The Collegiate Wind Competition is Next Week: Meet the Teams Part II

May 1, 2014

See the full press release on the website.

Next week, 10 student teams representing colleges and universities across the country will compete in the Energy Department’s first-ever Collegiate Wind Competition, which is designed to prepare talented young people for careers in the wind energy industry and enable academic institutions to showcase the ingenuity of their students.  As part of the inaugural competition, teams will:

  • Build and test a wind turbine
  • Present on wind energy topics
  • Deliver a cohesive business plan

Each team consists of undergraduate students from multiple disciplines and includes either a faculty or staff member to serve as an advisor and principle investigator for the project, supporting development of the team’s concept. The 10 teams were competitively selected last spring.

Last week, we highlighted five of the teams and some of their innovative designs and ideas for advancing wind energy technologies. Today, we profile the remaining teams.


The Kansas State University team’s turbine design features a vertical axis and blades made using a 3D printer.  By using a vertical axis design, the team is balancing efficiency and marketability to create a product that satisfies a specific market need.
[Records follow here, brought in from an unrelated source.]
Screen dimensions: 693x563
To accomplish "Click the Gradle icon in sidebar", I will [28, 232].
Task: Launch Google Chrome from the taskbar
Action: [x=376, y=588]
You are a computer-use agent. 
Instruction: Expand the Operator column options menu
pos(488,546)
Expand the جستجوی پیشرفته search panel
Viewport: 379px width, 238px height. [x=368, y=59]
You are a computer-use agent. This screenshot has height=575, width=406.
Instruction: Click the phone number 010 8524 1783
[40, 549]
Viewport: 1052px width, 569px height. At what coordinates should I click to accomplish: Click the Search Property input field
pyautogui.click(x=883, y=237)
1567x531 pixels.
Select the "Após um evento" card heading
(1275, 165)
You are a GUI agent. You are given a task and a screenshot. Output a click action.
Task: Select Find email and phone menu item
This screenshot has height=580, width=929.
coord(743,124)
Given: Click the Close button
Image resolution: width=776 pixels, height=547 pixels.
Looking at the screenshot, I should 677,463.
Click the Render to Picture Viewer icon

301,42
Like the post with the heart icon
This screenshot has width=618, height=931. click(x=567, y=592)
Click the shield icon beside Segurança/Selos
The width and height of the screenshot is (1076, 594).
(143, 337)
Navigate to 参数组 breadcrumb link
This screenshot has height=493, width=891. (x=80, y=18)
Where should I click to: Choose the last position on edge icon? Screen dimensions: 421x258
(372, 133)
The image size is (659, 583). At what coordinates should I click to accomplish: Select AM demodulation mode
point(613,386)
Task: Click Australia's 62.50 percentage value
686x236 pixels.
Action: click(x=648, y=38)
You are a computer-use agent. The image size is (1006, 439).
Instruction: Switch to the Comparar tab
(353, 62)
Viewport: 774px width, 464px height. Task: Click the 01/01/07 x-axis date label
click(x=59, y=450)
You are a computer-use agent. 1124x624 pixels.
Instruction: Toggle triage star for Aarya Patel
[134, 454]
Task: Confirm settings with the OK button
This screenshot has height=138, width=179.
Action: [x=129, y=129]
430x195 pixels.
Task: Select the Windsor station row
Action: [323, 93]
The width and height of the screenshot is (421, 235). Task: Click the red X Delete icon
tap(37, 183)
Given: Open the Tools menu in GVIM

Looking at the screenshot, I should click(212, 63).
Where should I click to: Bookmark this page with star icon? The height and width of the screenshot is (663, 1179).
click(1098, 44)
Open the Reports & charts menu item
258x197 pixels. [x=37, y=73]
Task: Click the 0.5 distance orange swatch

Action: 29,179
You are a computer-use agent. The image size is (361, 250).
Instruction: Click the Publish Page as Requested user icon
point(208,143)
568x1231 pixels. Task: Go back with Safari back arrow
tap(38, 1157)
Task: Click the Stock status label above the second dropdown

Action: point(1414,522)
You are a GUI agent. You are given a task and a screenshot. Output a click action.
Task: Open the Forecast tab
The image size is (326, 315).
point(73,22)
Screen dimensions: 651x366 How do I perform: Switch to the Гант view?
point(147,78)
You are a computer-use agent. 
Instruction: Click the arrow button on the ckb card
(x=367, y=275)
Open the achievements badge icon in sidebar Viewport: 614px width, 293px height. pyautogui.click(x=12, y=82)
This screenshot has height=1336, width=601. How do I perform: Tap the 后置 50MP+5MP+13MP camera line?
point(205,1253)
The James Madison University team’s design features a five-bladed system and an external electrical box with an easy-to-use interface. The team’s small wind turbine aims to provide power for charging electronic devices in energy-impoverished communities where handheld devices serve as the principal means of remote communication. Their goal is to create a turbine that is inexpensive and easy to manufacture and repair.


Team Zephyrus from the Colorado School of Mines aims to make wind energy more appealing to the general public. Their design incorporates ease of use, safety, and consumer appeal—making the turbine an effective, portable device for generating power on the go. The turbine can charge small electronic devices with a five-volt USB port, comes in multiple colors, and is quick and easy to assemble.


The turbine from CMAWind of California Maritime Academy features a rugged, durable, and modular design. The team’s small wind turbine aims to provide power for cell phones and LED light bulbs in rural areas of Africa.


The Boise State University is designing and constructing a small-scale wind turbine that can perform according to the team’s customized market-data-derived business plan. The horizontal axis wind turbine design features parts that are easy to assemble, store, and repair.